相手が本当の自分をごまかそうとしているかもしれないのに、実際に会うことを絶対視しているということは、それも含めて判断できる、怪しければわかると考えているからでしょう。

 

「錯覚」ですから誰にでも起こり得ることですが、

特に自分の能力や経験、実績に自信がある人ほどこの傾向は強くなるのではないかと思います。

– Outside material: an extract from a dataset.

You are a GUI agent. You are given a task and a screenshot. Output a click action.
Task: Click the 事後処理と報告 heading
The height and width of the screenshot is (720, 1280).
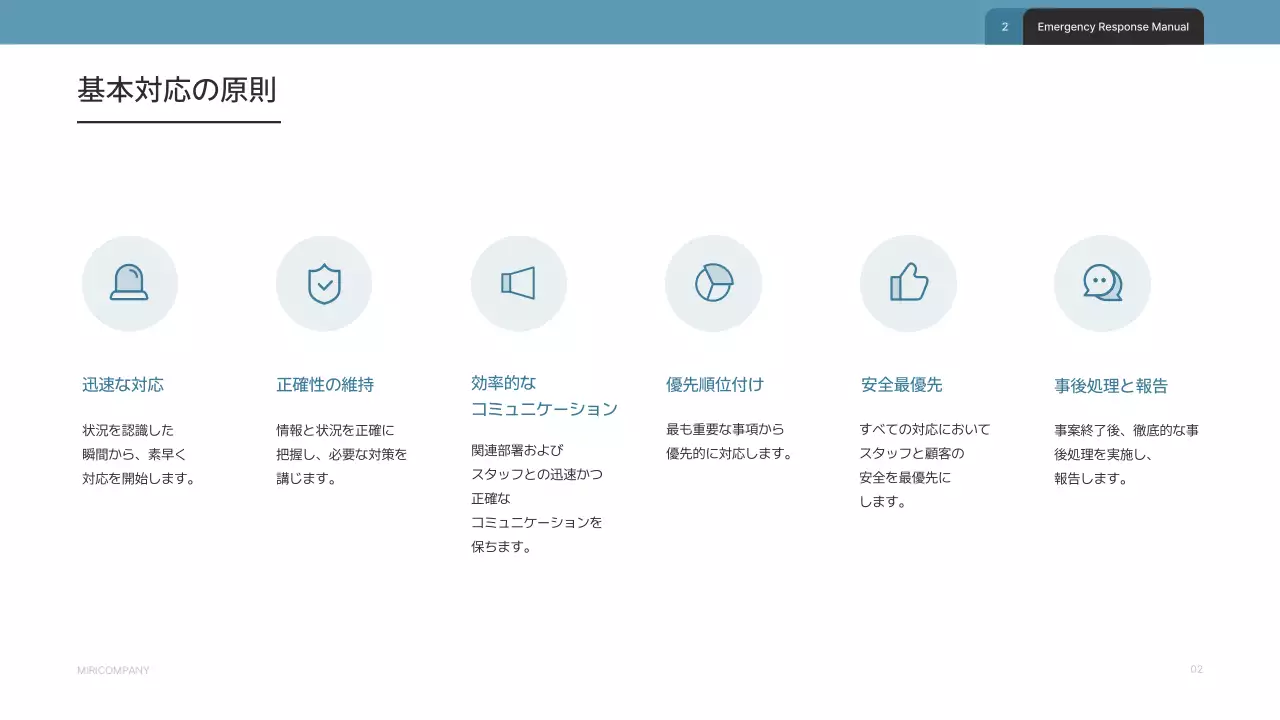1111,386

『トーキング・トゥ・ストレンジャー』で示されている別の事例として、ヒトラーの人物像を見誤ったイギリスの重鎮の例が示されています。

 

ヒトラーに直接会うことができた、数少ないイギリス政府側の人間の一人、チェンバレン元首相は、

「直接会い、話したことで、信頼に足る人物であることを確かめることができた、自分に対して正直に語ってくれた」

と確信し、ヒトラーの署名を得た合意書を高らかに掲げました。

後の結果はご存知の通り、見事に裏切られる形となりました。

 

直接会っていない多くの政府関係者は、ヒトラーを信頼するべきではないと判断していたにもかかわらず、自分が会った感覚を優先してしまった結果、対処を誤ってしまったということです。。

 

直感重視論も出てくるが

このように、直接会って、様々な角度から会話をしたり、情報を考察したりしても、

そこでの判断は当てにならないことも多くあります。

そんな状況もあるからなのか、「直感」を重視するべきという声も聞かれます。

 

ただし、直感は、霊的なものでも無根拠なものでもありません。

これまでの人生で経験して、思考を繰り返したことが積み重なった結果、脳が一瞬で判断した答えであると考えるべきでしょう。

 

同じ会社に勤める、年齢の近い同僚と初めて会った時の、「いい感じの人だ、仲良くなれそう」という直感は、かなり当たると思います。

国も同じ、会社も同じ、年齢も同じであれば、かなり似通った背景や価値観である可能性が高いでしょう。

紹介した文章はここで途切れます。